Ma première erreur était déjà de ne pas avoir pris des cours avancés d’espagnol avant mon arrivée, car la majorité des Espagnols, surtout dans le sud, ne parlent pas anglais… Ce qui fait que nos conversations entre colocs se limitait au Qué tal? Ma seconde erreur qui découle de la première, c’est d’avoir pris un kot avec des Espagnoles. C’est une des choses que j’ai regretté le plus, koter avec des erasmus, c’est le bon deal! Mais, il y a quand même un facteur de chance qui entre dans le jeu. J’ai entendu de tout: des erasmus qui se sont bien plus avec des natifs et ont amélioré leur langue, des erasmus qui ont koté avec des erasmus trop déchaînés et insupportables, ou au contraire, qui se sont fait des amis pour la vie…Eh bien moi j’ai eu des colocs que j’insupporte et avec lesquelles ça n’a pas collé…Je pense qu’il faut être très ouvert d’esprit quand on choisit de koter avec des inconnus, cependant il y a des limites de respect. Mais retenez que koter avec des inconnus qui ne se connaissent pas non plus entre eux c’est déjà pas mal! Ça permet une certaine égalité et un effort de chacun. Et koter avec des personnes dans le même esprit, c’est à dire des erasmus, c’est encore mieux car les activités se rejoignent davantage !

Fifth step: go to classe

Aller en cours est primordial, du moins au début.
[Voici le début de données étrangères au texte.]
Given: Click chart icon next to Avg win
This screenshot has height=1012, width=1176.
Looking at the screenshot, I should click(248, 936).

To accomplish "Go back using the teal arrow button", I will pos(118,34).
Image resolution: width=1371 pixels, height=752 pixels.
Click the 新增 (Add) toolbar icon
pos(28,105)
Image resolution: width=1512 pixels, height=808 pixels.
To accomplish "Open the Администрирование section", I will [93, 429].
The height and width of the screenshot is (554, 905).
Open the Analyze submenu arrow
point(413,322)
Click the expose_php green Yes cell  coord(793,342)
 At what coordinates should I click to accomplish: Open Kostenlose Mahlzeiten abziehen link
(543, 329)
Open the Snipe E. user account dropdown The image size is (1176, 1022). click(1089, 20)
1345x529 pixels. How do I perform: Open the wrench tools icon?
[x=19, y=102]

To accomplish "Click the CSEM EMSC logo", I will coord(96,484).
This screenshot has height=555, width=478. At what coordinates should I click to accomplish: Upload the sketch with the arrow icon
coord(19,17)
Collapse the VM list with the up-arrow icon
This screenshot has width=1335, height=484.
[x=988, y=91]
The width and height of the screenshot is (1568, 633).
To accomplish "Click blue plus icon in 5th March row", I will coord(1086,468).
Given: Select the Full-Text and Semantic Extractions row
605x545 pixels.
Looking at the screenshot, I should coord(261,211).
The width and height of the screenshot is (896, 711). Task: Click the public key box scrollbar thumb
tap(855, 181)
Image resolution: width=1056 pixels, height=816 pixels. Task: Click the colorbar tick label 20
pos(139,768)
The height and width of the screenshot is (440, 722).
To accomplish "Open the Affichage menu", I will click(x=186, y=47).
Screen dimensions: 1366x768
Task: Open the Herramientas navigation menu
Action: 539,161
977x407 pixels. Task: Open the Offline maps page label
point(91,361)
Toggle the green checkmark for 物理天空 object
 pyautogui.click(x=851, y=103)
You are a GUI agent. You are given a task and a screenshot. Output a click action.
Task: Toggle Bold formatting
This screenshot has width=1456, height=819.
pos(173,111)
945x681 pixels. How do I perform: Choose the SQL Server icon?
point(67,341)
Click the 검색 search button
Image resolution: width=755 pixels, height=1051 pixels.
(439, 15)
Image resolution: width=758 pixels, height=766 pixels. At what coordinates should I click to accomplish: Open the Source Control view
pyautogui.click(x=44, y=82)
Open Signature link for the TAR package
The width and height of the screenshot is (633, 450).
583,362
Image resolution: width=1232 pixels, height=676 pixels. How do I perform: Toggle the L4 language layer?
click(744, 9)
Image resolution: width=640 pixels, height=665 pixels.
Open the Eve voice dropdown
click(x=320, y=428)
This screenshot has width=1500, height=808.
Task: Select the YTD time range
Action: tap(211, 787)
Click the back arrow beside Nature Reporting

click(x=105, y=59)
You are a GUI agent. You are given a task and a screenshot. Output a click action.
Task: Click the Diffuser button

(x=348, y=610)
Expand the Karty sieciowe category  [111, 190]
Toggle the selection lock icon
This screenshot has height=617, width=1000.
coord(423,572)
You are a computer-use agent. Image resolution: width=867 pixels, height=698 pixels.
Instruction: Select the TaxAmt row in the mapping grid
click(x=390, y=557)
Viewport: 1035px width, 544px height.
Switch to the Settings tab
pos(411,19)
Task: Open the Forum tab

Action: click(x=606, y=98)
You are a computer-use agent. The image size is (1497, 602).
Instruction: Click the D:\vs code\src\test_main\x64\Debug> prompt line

Ça permet déjà de faire connaissance avec les étudiants, repérer les étudiants erasmus, connaitre les professeurs, la matière des cours et des examens, et vérifier les cours à présence OBLIGATOIRE (c’est très important surtout si vous avez reçu une bourse, sinon vous devrez probablement rembourser la totalité! Et vous n’aurez aussi peut-être pas accès à l’examen si vous n’y assister pas). Après, il ne faut pas exagérer et être au taquet avec tous les cours… profiter du séjour est aussi une priorité. Certaines universités offrent des facilités pour les étudiants erasmus, mais d’autres comme la mienne, pas du tout, mes professeurs étaient aussi exigeants avec les autres qu’avec les erasmus.

Pas de chance pour moi, j’avais zappé la case accent andalou… ce qui fait qu’à mes premiers cours je ne comprenais absolument rien mais je n’étais pas la seule! J’ai dû changer quelques cours rien que pour les professeurs incompréhensibles. Ce qui est bien c’est qu’on est jamais seule dans la galère, il y a toujours quelqu’un d’aussi perdu que toi! Entre erasmus faut se serrer les coudes et même entre étudiants en général. J’ai vite compris que les étudiants de Grenade ne sont pas très open avec les erasmus… mais j’ai quand même réussi à me faire deux amies espagnoles de classe qui m’ont sauvée la mise à plusieurs reprises surtout avec les travaux de groupe ! Bon, elles étaient un peu incompréhensibles aussi mais très sympas et j’ai fini par les comprendre à la longue (heureusement). Avec mes amies erasmus, on s’entre-aidait aussi, on se partageait le travail et les galères mais pas que, on se voyait aussi en dehors des cours et maintenant on continue à s’écrire!

Bon, je ne vais pas voue le cacher…Je n’ai pas aimé les cours, c’était fort différent de mon université d’origine déjà en nombre d’étudiants, beaucoup moindre, et en proximité avec les professeurs… Certes, ça devrait être un atout, mais pour moi c’était pas pratique car on ne pouvait pas passer inaperçu, on se faisait repérer quoi que l’on fasse, et la participation en classe est beaucoup plus présente. Donc, ne pas venir en cours, on remarque ton absence et quand tu es présent, on remarque ta non-participation !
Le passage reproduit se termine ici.